Мастер Ень Хы пока не потолстел, но продолжает стараться. Как же без этого стать богатым?

Заключение

Как театр начинается с вешалки, для меня Китай начинается с вокзала. Это такие инь и ян, противоположности поездок в Поднебесную: всё начинается там и там же заканчивается. Мой путь простой: прилетаю в аэропорт Пекина, а оттуда мчусь на вокзал. Всё происходит в темноте, в то время когда я обычно еще сплю, поэтому как путешествие это мной не воспринимается.

Путешествие начинается в зале ожидания вокзала. Именно там мне впервые скажут, что надо ехать в Чжэнчжоу. Рейсы начинаются после семи утра, когда восходит солнце и открываются многочисленные вокзальные магазинчики: их хозяева спят прямо на месте работы, чтобы далеко не ходить домой. Именно там начинается поездка.

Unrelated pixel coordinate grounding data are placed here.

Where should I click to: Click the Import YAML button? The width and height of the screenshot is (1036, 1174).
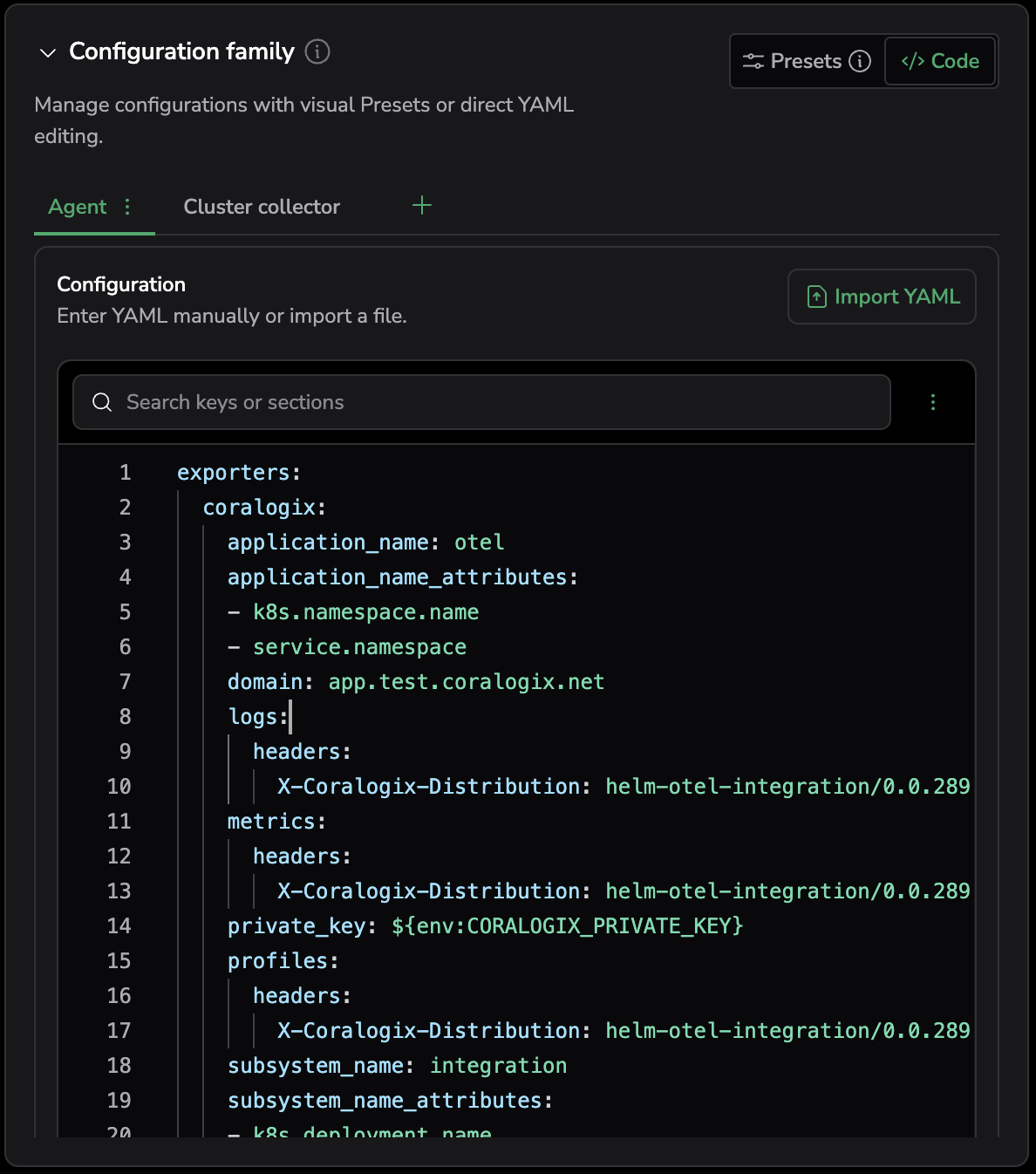pyautogui.click(x=882, y=297)
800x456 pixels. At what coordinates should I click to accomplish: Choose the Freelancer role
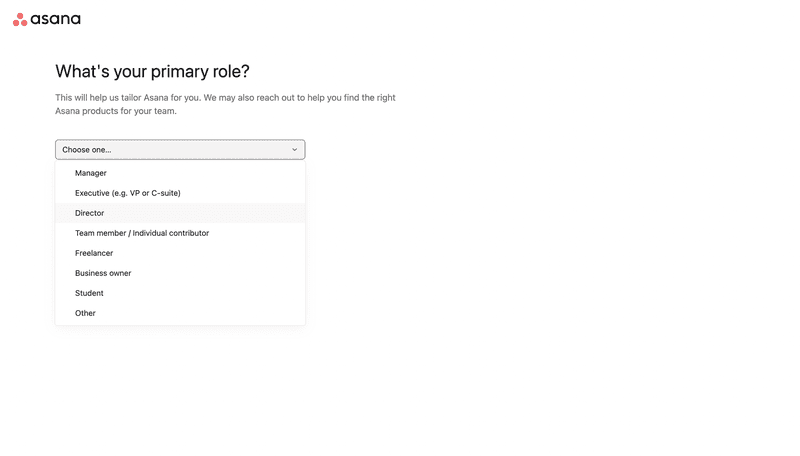pyautogui.click(x=94, y=253)
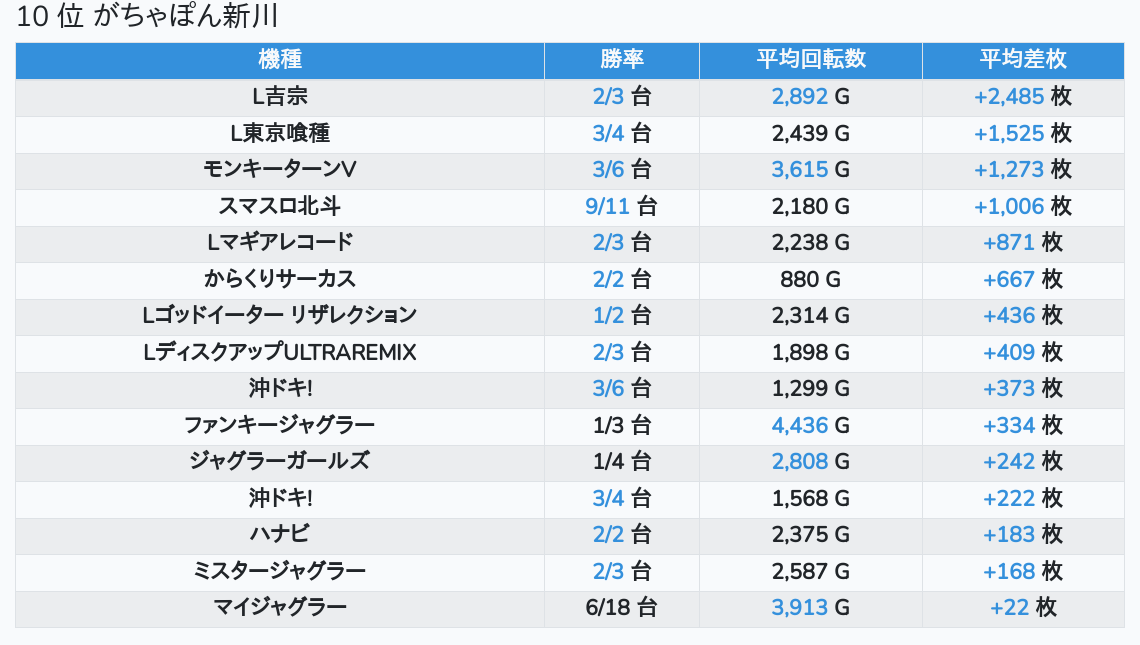Click the 9/11 台 win rate value
This screenshot has height=645, width=1140.
622,207
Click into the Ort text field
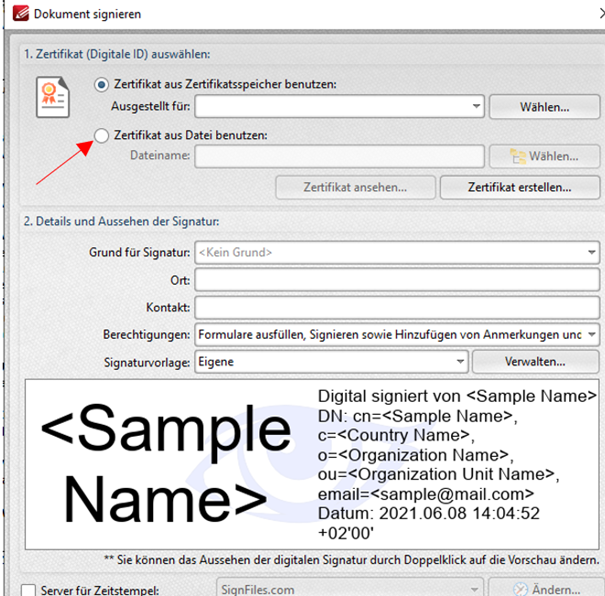 [x=396, y=280]
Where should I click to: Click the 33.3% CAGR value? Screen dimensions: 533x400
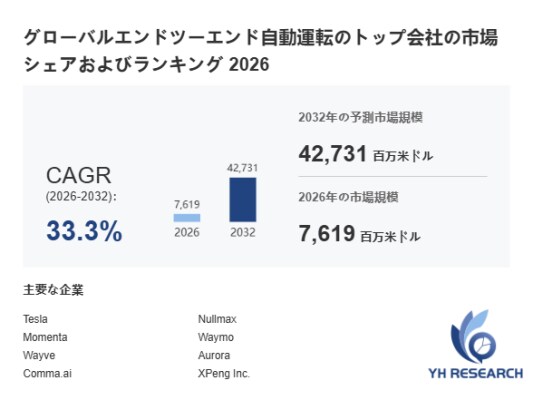(x=84, y=231)
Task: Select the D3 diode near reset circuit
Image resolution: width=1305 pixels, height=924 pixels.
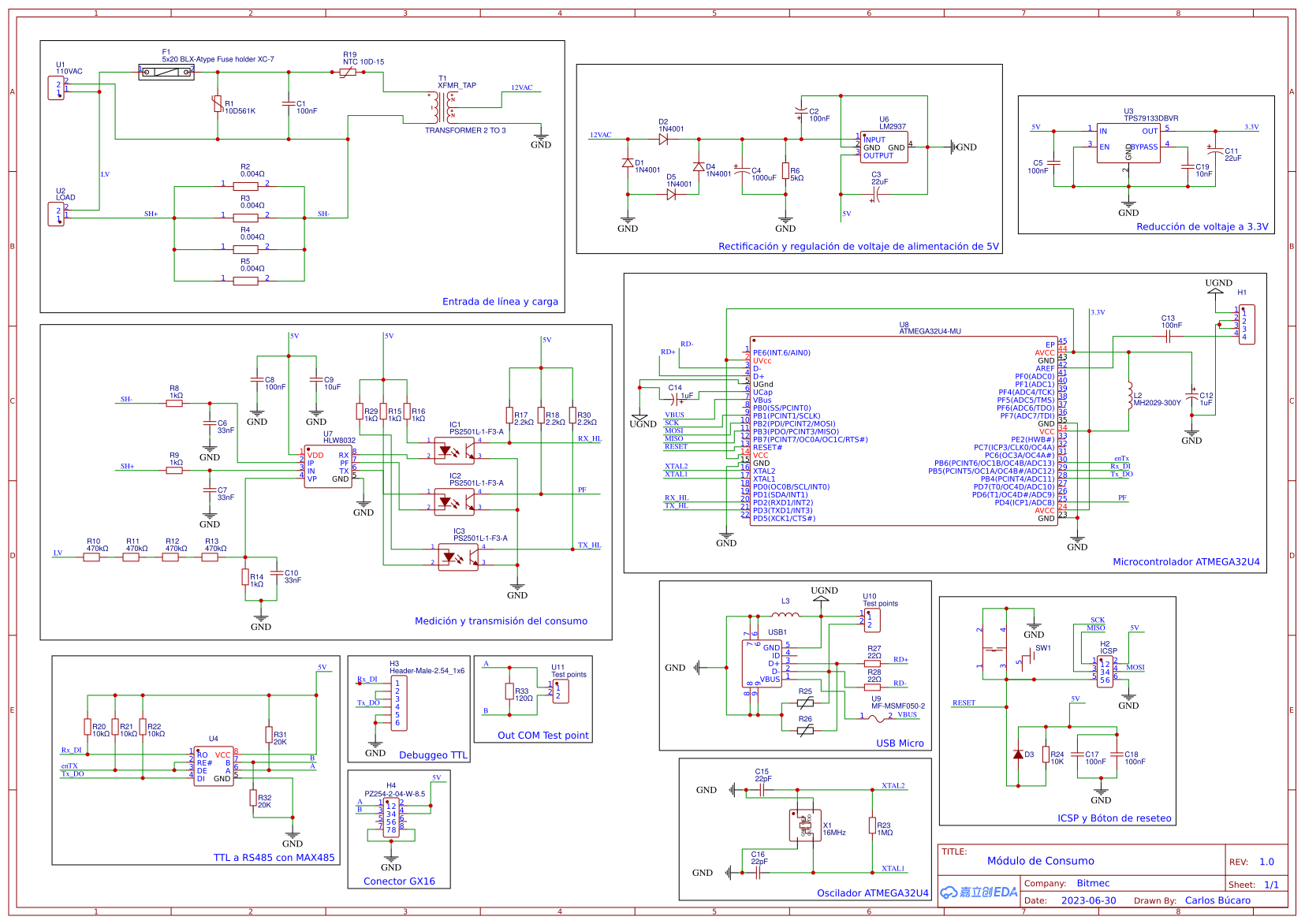Action: pyautogui.click(x=1018, y=754)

Вокзал Пекина похож на древний дворец. Правда, аутентичность и традиции заканчиваются фасадом вокзала, а вот дальше, в глубинах, стоят поезда-пули – современные экспрессы, которые больше похожи на самолеты без крыльев и совсем не похожи на грустные и медленные поезда в России. Где-то, конечно, остались и старички, которые честно трудятся на более спокойных дорогах, но на моем пути встречаются стальные снаряды – 高铁 «гао тхие» – скоростной железной дороги.

Снаряды едут быстро, и я оказываюсь на современном, в отличие от Пекинского, вокзале Чжэнчжоу. А мой путь лежит на Западный – ворота в один из самых больших мегаполисов Китая. Конечно, его вытесняет Восточный вокзал, который полностью построен под скоростные поезда и является самым большим в Азии, но всё-таки дружбу с Западным не отнять.

Именно с этого вокзала я начал жизнь в Китае, совершал путешествия, а после них он был тем местом, которое помогало мне вернуться к тому, что я называл коротким словом «дом». Именно там он и был у меня: уже с вокзальной площади я видел свою бордовую многоэтажку и даже в жаркую погоду, когда пот лился с меня градом, меня поддерживало то, что «Ещё чуть-чуть – и дома, а там кондиционер».